On Sunday, Siemens barged into Alstom's late-stage talks to sell its energy assets to General Electric Co (GE) by proposing an asset swap deal worth $14.5 billion. (See: Siemens barges into Alstom - GE deal with asset-swap offer)

Without disclosing details, Siemens on Sunday said that it had ''submitted a letter to Alstom to signal its willingness to discuss future strategic opportunities.''

GE was close to finalising a $13 billion deal to buy the Alstom's energy operations, which generates around 70 per cent of Alstom group sales of $20 billion.

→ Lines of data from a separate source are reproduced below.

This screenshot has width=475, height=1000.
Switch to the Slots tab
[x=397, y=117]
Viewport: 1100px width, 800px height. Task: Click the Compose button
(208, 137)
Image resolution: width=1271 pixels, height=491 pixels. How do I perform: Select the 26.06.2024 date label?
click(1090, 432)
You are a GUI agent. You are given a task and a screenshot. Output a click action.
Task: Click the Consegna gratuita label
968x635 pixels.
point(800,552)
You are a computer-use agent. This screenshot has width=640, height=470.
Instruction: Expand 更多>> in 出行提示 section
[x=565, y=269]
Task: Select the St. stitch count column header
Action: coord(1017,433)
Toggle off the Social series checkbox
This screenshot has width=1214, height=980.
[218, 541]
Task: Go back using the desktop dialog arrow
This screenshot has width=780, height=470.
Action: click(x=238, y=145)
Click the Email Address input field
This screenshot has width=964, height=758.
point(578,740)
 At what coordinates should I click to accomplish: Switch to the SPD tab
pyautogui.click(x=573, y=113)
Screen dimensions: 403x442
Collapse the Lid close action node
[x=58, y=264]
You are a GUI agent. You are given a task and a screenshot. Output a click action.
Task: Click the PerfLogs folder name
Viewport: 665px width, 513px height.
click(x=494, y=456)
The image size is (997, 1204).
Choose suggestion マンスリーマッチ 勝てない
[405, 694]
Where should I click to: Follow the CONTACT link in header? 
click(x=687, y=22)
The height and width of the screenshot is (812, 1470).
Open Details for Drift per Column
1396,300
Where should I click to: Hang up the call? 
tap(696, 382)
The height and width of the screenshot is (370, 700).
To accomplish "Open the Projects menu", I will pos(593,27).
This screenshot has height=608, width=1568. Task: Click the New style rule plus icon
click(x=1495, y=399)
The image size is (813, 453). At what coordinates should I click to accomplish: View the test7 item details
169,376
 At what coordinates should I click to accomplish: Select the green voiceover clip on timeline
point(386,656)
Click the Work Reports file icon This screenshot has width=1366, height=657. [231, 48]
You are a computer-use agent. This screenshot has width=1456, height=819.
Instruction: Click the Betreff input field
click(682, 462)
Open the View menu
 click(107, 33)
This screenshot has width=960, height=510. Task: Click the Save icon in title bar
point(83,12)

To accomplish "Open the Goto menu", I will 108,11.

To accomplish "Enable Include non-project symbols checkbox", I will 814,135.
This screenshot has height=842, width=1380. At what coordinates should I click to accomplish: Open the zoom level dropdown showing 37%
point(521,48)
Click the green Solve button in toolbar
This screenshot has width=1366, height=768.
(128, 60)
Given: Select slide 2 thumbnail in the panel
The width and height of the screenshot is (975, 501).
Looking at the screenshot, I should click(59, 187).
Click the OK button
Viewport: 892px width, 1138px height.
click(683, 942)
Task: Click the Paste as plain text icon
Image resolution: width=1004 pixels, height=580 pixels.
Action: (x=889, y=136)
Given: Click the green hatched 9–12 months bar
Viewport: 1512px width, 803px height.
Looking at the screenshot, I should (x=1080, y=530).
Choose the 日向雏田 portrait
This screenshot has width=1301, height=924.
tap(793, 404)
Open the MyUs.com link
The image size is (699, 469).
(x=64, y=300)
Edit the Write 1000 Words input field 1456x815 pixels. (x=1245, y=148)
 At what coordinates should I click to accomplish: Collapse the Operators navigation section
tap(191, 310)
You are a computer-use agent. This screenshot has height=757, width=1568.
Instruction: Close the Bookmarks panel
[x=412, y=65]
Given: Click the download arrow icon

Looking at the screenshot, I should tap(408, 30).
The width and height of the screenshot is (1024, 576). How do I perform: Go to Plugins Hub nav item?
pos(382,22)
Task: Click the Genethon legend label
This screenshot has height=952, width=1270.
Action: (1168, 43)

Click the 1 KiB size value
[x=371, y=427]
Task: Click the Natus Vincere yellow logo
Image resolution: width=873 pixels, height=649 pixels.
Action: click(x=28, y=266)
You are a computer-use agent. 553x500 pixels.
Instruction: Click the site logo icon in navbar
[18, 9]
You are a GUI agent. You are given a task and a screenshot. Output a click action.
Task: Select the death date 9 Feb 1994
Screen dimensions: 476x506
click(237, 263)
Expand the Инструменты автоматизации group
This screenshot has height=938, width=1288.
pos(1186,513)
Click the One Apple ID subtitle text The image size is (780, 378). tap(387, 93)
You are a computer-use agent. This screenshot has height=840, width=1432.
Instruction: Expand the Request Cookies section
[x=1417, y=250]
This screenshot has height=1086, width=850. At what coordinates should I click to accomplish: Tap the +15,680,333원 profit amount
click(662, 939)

French newspaper Le Figaro, which claims to have seen the letter, yesterday reported that Siemens is proposing an asset-swap deal, where it would give Alstom some of its high-speed train and locomotive businesses plus cash in exchange for Alstom's power business.

The deal does not include Siemens' metropolitan trains division. Le Figaro gave no details of the cash part of the deal.

French President François Hollande yesterday separately met head of GE, Jeff Immelt, Siemens president, Joe Kaeser, and French billionaire Martin Bouygues, Alstom's largest shareholder with a 29.4 per cent stake.

Although the French government had sold its stake in Alstom in 2006 and has no say in the sale, it sees red whenever an overseas company attempts to buy one of its prized jewels, very unlike the British government which responds only after an iconic national brand has been acquired.

The UK government was a silent spectator when Cadbury was desperately trying to ward off Kraft Foods for five months in 2009-2010, but changed the takeover laws only after Cadbury fell into the American company's lap.

The French government revealed how important this corporate takeover battle between an American and Germany company for a prized French asset is, when Hollande met the rival bidders on a day when several European heads of state were drawing up plans to impose additional sanctions on Russia.

Alstom is a French powerhouse - employing 93,000 people globally, of which 18,000 of them in France. It symbolizes the technological and industrial might of France through its high-speed TGV trains that connect Paris to London via the Eurotunnel, as well as its turbines, which runs one-third of the world's nuclear plants.